Creative Commons License

Karabacak Y., UYSAL A.

Elektronika ir Elektrotechnika, vol.26, no.1, pp.10-17, 2020 (SCI-Expanded, Scopus) identifier

  • Publication Type: Article / Article
  • Volume: 26 Issue: 1
  • Publication Date: 2020
  • Doi Number: 10.5755/j01.eie.26.1.25306
  • Journal Name: Elektronika ir Elektrotechnika
  • Journal Indexes: Science Citation Index Expanded (SCI-EXPANDED), Scopus, Aerospace Database, Applied Science & Technology Source, Central & Eastern European Academic Source (CEEAS), Communication Abstracts, Computer & Applied Sciences, INSPEC, Metadex, Civil Engineering Abstracts
  • Page Numbers: pp.10-17
  • Keywords: Embedded system, Index Terms—Electric vehicles, Regenerative braking
  • Open Archive Collection: AVESIS Open Access Collection
  • Manisa Celal Bayar University Affiliated: Yes

Abstract

—Regenerative braking is very important for increasing the total range of an electric vehicle. In this study, an embedded controller, including regenerative braking, is designed and implemented for an electric vehicle. Experimental studies are carried out on an electric vehicle driven by two in-wheel electric motors. In-wheel electric motors are preferred in light electric vehicles, since they are both highly efficient and supports regenerative braking. In our embedded controller application, the in-wheel electric motor is operated in both the motor mode and the regenerative braking mode. The in-wheel electric motor control embedded software is developed in the Matlab/Simulink environment. The developed software is embedded in the DSP STM32F407 microcontroller, which has ARM Cortex-M4 core.

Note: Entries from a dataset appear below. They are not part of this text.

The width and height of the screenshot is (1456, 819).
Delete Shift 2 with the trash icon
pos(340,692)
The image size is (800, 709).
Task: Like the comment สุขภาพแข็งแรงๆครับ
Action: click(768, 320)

The in-wheel electric motor is controlled by a fuzzy logic controller in the motor mode, the in-wheel electric motor - in the regenerative braking mode. Different PWM (Pulse Width Modulation) ratios are applied to the wheel electric motor in the regenerative braking mode. The experimental data are recorded in real-time by transferring to a PC on the electric vehicle. The performance of the study is proven with experimental tests.